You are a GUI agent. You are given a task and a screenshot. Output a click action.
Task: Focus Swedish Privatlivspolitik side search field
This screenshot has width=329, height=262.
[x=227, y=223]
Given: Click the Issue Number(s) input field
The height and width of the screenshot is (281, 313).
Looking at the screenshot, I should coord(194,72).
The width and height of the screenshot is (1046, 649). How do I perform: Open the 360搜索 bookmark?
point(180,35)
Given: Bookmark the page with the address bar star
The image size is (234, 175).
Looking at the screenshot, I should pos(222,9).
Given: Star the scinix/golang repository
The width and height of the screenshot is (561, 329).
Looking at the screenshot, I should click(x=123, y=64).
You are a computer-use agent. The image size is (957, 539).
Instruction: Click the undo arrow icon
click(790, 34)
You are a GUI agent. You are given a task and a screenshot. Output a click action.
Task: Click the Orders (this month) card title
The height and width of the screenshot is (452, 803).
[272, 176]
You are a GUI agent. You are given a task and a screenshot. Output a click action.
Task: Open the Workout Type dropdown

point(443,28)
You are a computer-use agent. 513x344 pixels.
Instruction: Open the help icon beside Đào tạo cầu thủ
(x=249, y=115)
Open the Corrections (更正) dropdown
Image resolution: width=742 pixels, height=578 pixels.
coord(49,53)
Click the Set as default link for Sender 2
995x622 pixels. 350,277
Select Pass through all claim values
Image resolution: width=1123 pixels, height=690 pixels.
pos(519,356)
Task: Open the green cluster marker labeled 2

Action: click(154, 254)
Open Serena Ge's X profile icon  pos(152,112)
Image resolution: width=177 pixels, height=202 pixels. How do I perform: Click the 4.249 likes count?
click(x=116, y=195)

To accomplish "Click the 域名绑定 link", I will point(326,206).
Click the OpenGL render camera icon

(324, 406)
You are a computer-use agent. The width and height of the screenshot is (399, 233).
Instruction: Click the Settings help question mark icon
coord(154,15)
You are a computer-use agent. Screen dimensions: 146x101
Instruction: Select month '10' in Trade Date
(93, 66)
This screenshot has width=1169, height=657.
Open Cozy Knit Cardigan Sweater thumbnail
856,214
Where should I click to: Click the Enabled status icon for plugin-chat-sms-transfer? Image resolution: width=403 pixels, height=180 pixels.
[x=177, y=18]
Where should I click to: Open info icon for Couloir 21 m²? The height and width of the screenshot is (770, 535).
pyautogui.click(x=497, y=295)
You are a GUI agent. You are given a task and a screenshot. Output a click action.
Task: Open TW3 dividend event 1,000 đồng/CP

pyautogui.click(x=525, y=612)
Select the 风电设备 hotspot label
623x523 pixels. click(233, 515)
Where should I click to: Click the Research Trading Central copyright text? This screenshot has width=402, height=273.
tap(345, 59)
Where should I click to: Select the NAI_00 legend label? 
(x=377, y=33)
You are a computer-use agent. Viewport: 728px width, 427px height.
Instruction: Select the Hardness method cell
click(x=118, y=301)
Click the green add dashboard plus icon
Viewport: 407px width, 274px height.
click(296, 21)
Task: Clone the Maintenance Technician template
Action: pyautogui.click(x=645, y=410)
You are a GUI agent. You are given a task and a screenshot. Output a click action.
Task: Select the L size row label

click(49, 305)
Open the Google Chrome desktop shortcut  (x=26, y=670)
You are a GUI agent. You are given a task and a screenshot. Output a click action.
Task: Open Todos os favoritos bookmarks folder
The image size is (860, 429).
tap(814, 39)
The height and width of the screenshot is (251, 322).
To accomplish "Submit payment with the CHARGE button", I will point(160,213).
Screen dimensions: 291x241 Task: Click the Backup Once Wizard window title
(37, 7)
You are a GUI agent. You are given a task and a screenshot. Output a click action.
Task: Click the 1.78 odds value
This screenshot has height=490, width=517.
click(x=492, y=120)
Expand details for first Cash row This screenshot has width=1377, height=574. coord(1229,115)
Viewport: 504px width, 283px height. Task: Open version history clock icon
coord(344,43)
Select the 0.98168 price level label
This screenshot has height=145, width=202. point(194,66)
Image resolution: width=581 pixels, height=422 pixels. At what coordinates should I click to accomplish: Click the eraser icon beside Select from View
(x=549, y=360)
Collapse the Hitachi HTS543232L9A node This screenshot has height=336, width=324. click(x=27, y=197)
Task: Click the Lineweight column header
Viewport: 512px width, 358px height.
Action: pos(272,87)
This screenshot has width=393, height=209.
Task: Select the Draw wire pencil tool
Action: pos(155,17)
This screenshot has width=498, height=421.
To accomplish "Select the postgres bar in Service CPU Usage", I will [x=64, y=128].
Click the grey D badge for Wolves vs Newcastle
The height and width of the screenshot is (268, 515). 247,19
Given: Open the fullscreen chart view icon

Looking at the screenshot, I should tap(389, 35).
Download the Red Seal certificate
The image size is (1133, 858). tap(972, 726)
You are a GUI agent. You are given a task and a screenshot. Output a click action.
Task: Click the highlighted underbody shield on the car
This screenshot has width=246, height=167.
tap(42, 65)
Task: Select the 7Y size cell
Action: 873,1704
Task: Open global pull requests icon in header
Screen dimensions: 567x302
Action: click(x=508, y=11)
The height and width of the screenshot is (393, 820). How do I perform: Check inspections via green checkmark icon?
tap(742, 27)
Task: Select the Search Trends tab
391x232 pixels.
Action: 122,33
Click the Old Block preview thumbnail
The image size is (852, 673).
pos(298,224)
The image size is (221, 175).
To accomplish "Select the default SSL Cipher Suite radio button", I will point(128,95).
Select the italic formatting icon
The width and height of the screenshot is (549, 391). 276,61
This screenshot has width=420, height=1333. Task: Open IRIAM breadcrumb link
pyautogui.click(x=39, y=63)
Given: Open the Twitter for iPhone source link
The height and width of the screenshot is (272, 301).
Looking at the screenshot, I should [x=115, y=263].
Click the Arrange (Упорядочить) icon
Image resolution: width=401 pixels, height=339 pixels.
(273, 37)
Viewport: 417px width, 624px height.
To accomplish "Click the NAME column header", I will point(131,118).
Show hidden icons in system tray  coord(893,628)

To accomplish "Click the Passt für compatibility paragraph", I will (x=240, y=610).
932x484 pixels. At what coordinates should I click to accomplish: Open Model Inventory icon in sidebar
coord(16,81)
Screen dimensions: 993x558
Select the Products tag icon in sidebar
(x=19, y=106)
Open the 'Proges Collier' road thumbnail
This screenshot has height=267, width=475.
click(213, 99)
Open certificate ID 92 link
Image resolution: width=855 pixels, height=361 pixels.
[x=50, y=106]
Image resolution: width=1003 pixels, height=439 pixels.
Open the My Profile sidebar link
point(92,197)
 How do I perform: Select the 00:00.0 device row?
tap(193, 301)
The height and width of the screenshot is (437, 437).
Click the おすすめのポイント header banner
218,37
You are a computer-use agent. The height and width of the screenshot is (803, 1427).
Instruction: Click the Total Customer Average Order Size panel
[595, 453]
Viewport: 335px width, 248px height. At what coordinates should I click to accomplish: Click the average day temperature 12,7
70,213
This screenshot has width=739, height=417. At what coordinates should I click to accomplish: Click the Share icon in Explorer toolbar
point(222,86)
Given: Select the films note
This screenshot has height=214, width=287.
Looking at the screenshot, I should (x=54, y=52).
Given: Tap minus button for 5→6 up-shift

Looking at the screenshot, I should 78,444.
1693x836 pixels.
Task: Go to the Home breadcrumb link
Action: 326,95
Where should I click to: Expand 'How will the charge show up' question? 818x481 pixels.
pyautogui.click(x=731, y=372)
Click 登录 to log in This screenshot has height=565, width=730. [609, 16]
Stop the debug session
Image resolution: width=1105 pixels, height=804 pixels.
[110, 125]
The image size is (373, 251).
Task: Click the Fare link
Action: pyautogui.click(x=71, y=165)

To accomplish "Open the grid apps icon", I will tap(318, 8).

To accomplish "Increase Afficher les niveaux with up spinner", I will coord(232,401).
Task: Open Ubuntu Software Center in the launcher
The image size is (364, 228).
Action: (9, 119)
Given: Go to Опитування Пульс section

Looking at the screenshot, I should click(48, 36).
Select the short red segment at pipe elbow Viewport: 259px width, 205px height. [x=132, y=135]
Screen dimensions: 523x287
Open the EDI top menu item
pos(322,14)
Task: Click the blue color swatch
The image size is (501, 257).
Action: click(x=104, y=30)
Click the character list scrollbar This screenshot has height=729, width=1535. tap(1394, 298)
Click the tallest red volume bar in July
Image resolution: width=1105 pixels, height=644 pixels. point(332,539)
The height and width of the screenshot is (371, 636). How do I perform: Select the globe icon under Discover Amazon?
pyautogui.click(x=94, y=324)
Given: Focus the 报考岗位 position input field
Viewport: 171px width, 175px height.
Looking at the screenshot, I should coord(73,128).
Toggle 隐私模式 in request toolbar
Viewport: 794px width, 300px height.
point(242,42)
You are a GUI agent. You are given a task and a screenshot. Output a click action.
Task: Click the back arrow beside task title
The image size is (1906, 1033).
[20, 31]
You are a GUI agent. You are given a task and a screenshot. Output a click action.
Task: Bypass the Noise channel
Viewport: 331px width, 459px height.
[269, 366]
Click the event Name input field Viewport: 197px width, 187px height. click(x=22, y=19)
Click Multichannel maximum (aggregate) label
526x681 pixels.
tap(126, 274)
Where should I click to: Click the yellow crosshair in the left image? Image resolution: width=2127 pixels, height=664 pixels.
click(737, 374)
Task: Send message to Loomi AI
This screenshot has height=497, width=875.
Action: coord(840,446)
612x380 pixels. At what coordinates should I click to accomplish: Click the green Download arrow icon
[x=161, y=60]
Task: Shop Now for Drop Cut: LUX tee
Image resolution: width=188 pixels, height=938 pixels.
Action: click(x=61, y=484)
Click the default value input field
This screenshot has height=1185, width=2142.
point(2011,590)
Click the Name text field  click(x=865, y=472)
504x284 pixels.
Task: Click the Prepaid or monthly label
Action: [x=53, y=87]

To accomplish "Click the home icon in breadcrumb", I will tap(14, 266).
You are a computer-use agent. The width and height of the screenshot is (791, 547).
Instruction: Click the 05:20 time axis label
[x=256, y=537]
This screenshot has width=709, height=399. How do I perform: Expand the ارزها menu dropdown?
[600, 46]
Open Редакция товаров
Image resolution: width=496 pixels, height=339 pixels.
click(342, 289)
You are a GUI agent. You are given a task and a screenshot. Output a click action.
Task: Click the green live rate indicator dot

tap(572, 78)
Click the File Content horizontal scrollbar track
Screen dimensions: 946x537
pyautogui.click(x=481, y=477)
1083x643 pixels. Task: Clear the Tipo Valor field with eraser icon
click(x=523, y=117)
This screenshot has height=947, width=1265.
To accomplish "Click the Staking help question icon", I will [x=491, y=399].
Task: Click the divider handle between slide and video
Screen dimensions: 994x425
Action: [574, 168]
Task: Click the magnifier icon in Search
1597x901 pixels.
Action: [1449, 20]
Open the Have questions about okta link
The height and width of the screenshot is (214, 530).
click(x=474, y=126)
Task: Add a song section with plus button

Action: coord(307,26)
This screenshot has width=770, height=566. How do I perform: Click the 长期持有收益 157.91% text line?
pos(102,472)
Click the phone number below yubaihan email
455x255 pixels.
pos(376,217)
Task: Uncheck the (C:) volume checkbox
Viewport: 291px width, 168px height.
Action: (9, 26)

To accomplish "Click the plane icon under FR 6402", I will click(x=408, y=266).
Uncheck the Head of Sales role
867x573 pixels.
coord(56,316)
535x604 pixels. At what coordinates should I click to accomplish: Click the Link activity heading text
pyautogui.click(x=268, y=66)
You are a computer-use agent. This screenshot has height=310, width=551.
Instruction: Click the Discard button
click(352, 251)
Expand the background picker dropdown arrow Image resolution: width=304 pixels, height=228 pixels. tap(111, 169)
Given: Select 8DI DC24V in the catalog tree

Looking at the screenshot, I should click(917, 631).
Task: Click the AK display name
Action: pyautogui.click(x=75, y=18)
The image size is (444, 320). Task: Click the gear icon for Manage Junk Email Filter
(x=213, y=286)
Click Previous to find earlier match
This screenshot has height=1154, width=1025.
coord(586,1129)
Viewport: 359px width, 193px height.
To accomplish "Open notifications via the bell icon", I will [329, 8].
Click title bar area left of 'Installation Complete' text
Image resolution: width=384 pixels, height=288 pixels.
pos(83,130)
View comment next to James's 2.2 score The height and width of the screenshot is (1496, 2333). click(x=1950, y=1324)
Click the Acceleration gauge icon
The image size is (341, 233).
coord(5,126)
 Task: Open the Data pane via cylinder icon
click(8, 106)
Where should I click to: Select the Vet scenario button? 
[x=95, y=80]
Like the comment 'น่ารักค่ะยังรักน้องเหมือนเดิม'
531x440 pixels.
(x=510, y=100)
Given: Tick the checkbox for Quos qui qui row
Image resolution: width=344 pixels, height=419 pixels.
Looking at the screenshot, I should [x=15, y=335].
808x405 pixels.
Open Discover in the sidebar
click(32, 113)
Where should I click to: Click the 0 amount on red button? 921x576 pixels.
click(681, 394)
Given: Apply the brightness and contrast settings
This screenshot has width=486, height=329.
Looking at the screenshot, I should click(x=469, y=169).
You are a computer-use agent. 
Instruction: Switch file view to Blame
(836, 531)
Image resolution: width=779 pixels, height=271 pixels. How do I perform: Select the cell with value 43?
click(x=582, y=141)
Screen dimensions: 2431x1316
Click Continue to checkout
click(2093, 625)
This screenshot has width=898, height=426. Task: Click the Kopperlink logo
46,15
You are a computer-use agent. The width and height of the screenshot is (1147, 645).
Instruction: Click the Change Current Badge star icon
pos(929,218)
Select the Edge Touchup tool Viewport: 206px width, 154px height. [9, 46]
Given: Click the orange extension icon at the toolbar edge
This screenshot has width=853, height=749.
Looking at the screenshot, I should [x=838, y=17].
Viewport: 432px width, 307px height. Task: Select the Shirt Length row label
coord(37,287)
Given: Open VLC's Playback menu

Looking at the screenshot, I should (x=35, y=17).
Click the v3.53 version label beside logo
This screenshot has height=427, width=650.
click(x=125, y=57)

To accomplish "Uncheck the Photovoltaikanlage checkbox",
-----
▶ **Work to complete**
Please copy the listing above word for word, starting with its first line and going on through the line with "point(443,28)", both included.

▶ **The reply**
You are a GUI agent. You are given a task and a screenshot. Output a click action.
Task: Focus Swedish Privatlivspolitik side search field
This screenshot has width=329, height=262.
[x=227, y=223]
Given: Click the Issue Number(s) input field
The height and width of the screenshot is (281, 313).
Looking at the screenshot, I should coord(194,72).
The width and height of the screenshot is (1046, 649). How do I perform: Open the 360搜索 bookmark?
point(180,35)
Given: Bookmark the page with the address bar star
The image size is (234, 175).
Looking at the screenshot, I should pos(222,9).
Given: Star the scinix/golang repository
The width and height of the screenshot is (561, 329).
Looking at the screenshot, I should click(x=123, y=64).
You are a computer-use agent. The image size is (957, 539).
Instruction: Click the undo arrow icon
click(790, 34)
You are a GUI agent. You are given a task and a screenshot. Output a click action.
Task: Click the Orders (this month) card title
The height and width of the screenshot is (452, 803).
[272, 176]
You are a GUI agent. You are given a task and a screenshot. Output a click action.
Task: Open the Workout Type dropdown

point(443,28)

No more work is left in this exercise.